Thursday, April 8, 2010

Dispatch from a Windowless Room in San Diego


In front of me now are a foam cradle and two lead snakes. Next to those is archival box 34 (folders 1-17) of the George Oppen papers, the only materials in the holdings that can be accessed materially, physically, instead of through microfilm.

Although the scanned, grainy, backlit black-and-white pages as they slide across on the microfilm screen have their own magic, their own special illumination of the phenomenology of writing (I am not one who categorically harbors contempt for the mediations of technology), this form and mode is not a surrogate for engaging original documents. Microfilm stands apart, boasts its own values.

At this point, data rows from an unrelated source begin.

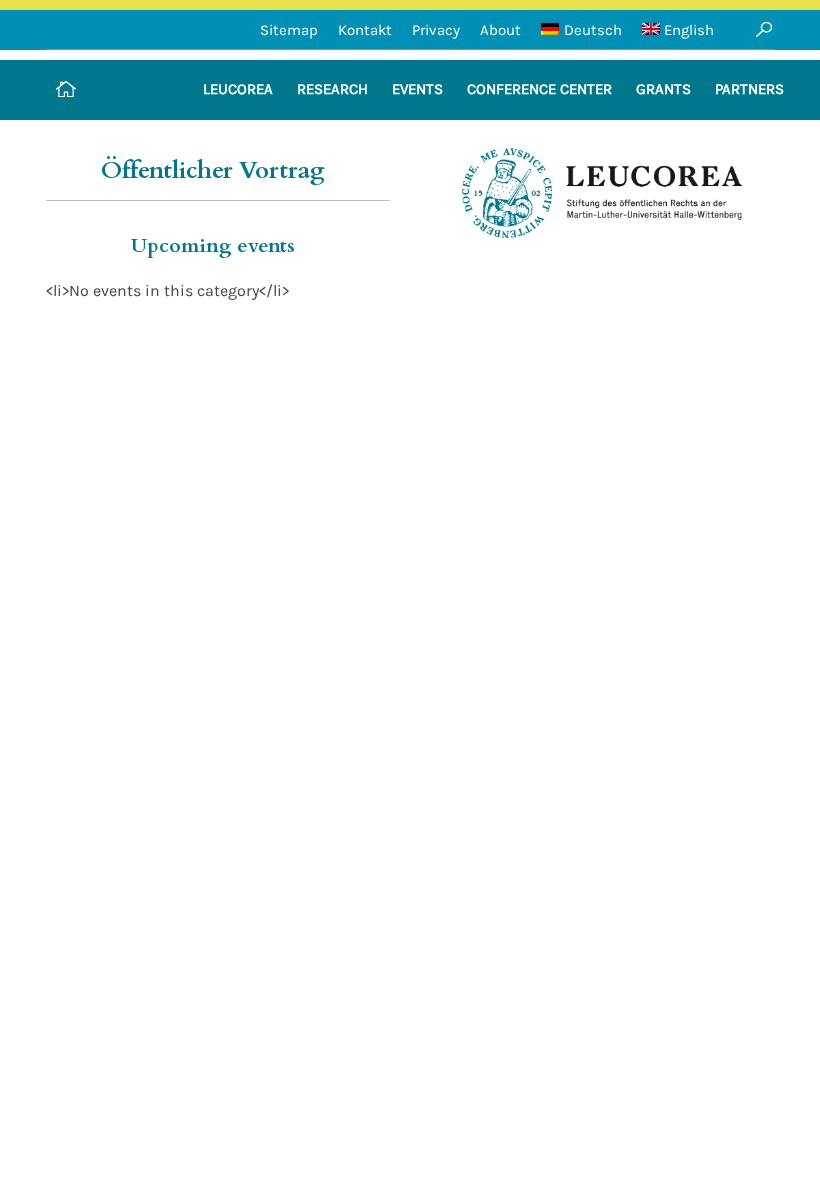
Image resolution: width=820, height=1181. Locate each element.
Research (332, 89)
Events (417, 89)
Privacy (436, 30)
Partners (749, 89)
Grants (663, 89)
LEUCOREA (238, 89)
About (500, 30)
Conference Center (539, 89)
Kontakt (365, 30)
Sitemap (289, 30)
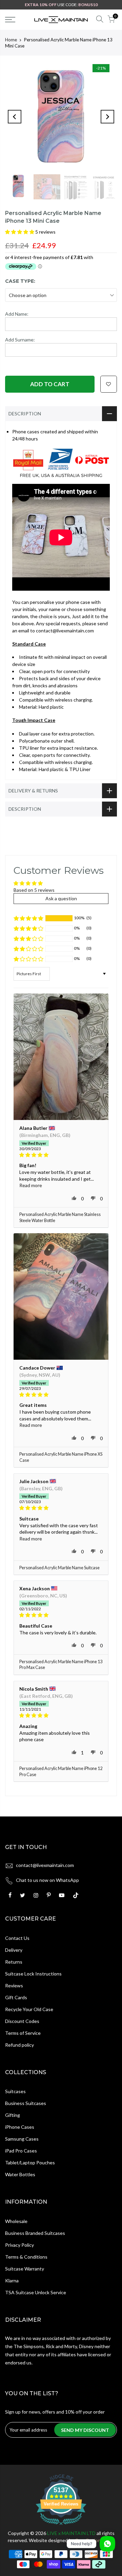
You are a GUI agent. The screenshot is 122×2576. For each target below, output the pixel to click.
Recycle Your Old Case (29, 2009)
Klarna (12, 2280)
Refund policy (19, 2045)
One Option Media (95, 2540)
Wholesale (16, 2221)
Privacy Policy (19, 2245)
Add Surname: (20, 339)
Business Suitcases (25, 2103)
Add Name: (16, 314)
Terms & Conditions (26, 2257)
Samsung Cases (22, 2139)
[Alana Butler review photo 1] (61, 1057)
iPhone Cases (19, 2127)
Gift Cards (16, 1997)
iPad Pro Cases (21, 2151)
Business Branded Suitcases (35, 2233)
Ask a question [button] (61, 898)
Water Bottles (20, 2174)
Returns (13, 1962)
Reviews (14, 1985)
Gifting (12, 2115)
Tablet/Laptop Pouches (30, 2162)
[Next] (107, 116)
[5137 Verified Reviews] (61, 2526)
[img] (61, 1155)
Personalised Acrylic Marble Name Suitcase (59, 1567)
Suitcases (15, 2091)
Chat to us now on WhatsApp (47, 1880)
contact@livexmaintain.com (45, 1865)
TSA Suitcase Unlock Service (35, 2292)
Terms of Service (23, 2033)
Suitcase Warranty (24, 2269)
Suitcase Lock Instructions (33, 1974)
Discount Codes (22, 2021)
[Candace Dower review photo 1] (61, 1296)
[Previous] (14, 116)
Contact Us (17, 1938)
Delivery (13, 1950)
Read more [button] (30, 1185)
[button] (20, 232)
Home (11, 39)
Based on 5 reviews (34, 890)
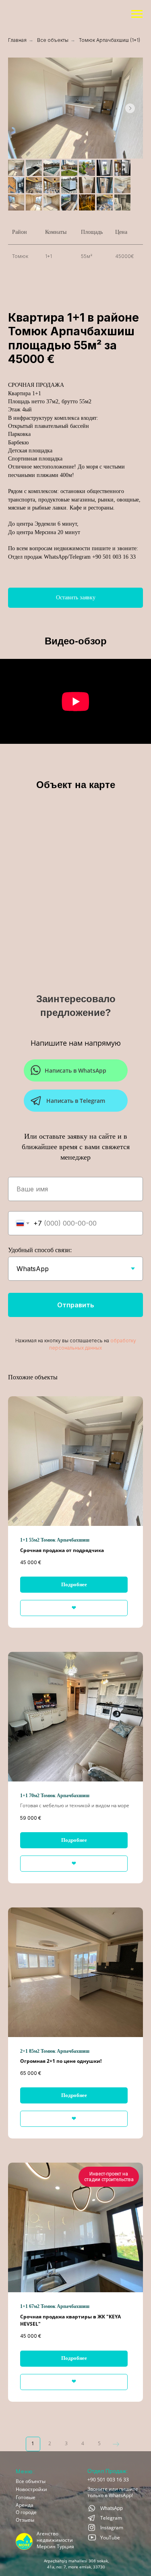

Rendering manuscripts as coils of tiny-then-magnified translucent images deceptively converts often wildly heterogeneous papers into a sort of dream-book---a glowing, whirring, clicking scroll before which one sits bewitched, but also in control, fiddling with knobs and buttons: forward or backward at variable speeds, up, down, rotate, focus, print.

Such enchantment and such pleasures of control are fine, I say, as far as they go, but one wants and needs also (not necessarily only) to hold the leaves, sheets, slips, fascicles; to see how the different inks and colors and markings play off each other; to determine or at least have better guesses about what words a scribbled phrase really consists in; and withal to find oneself in the place of, or as, the writer, physically oriented to some given page or pages just as the handler-inscriber of said materials might have been.